Given passage:
** start **

# Armature balancing questions.



## Dyno

Im sorry if this has been discussed before but I didn't see the post if it has. 

I have a question that I havent been able to get a direct answer to, so I figured this is the place to get some answers. 

I just recently started trying to balance T Jet armatures on a custom made magnetic jig that I cobbled together, and was wondering what the pros and cons would be of balancing the arm with epoxy or cutting small grooves in the laminations to remove weight.

I noticed that most places that professionally balance Arms use epoxy but that seems counterintuitive to me. I thought that you would want a lighter weight armature for quicker acceleration. A friend of mine does his own and said that epoxy is the way to go. He couldn't tell me why it was better, but said it had something to do with "the heavier arm kind of pushed itself faster as it spun, do you know what I mean"  I didn't accept that answer. It wasn't scientific enough. I also understand the argument that removing metal takes magnetic material away from the magnetic field, but I am cutting small grooves, not changing the distance from the magnets.

** end **

Source excerpt:

** start **

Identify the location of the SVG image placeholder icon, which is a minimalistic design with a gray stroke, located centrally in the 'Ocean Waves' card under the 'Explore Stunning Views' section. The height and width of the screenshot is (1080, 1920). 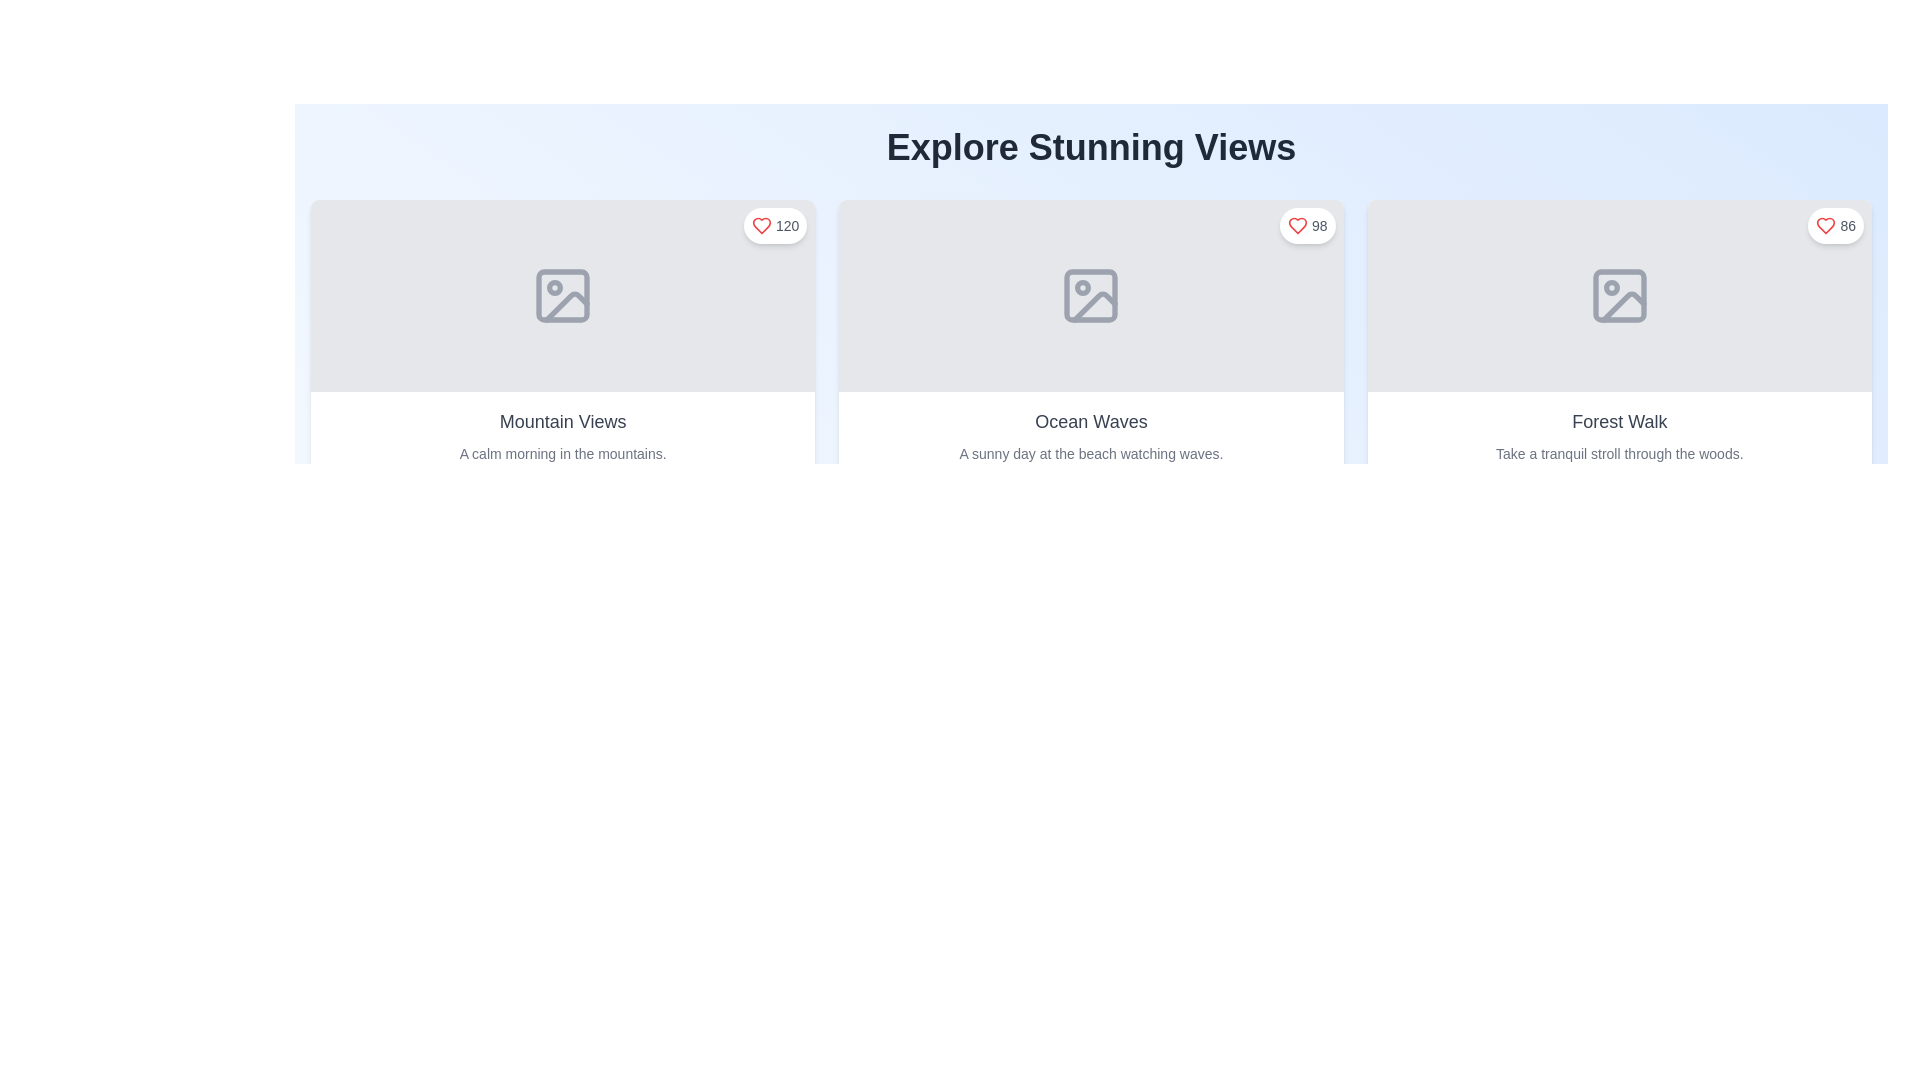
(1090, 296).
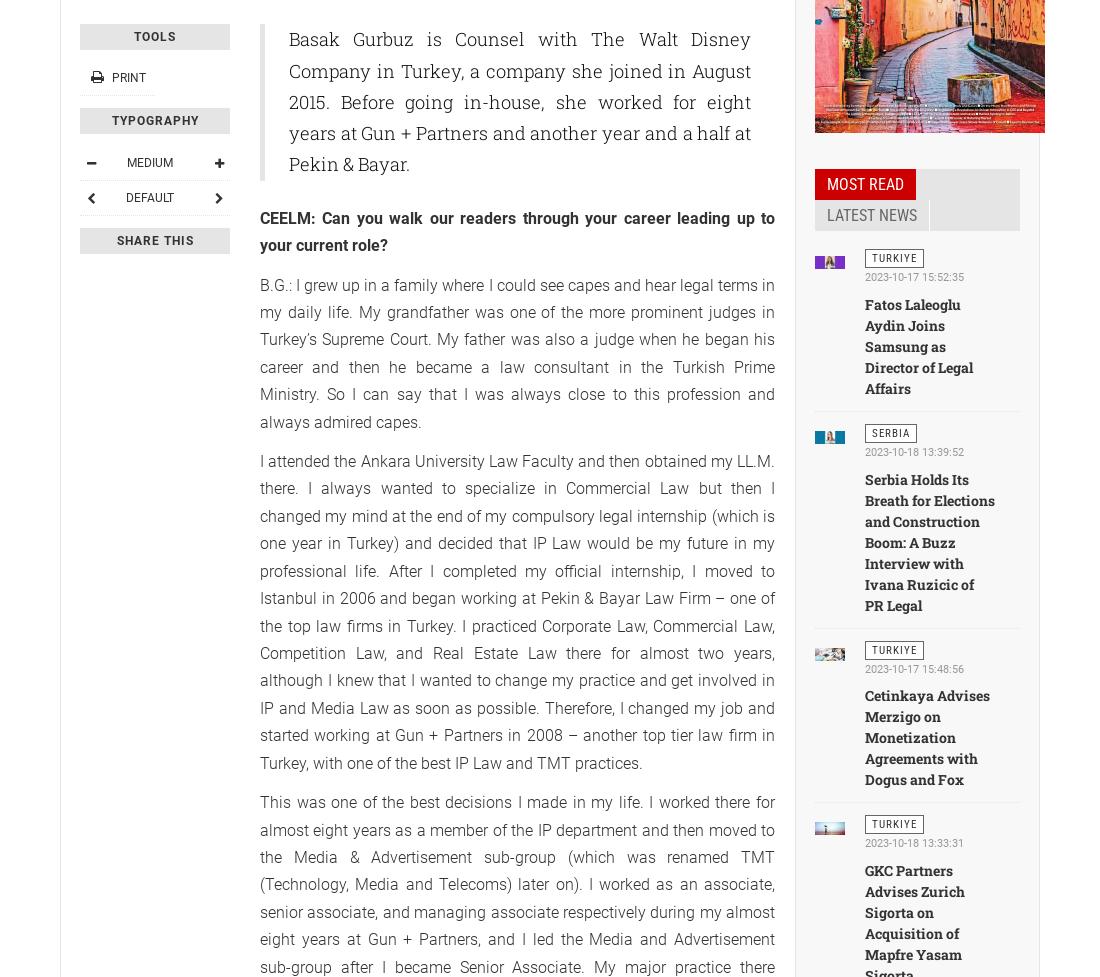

** end **

Reproduce, word for word, the stretch of the armature-balancing post from "I have a question" through "to remove weight.".

Reply:
I have a question that I havent been able to get a direct answer to, so I figured this is the place to get some answers. 

I just recently started trying to balance T Jet armatures on a custom made magnetic jig that I cobbled together, and was wondering what the pros and cons would be of balancing the arm with epoxy or cutting small grooves in the laminations to remove weight.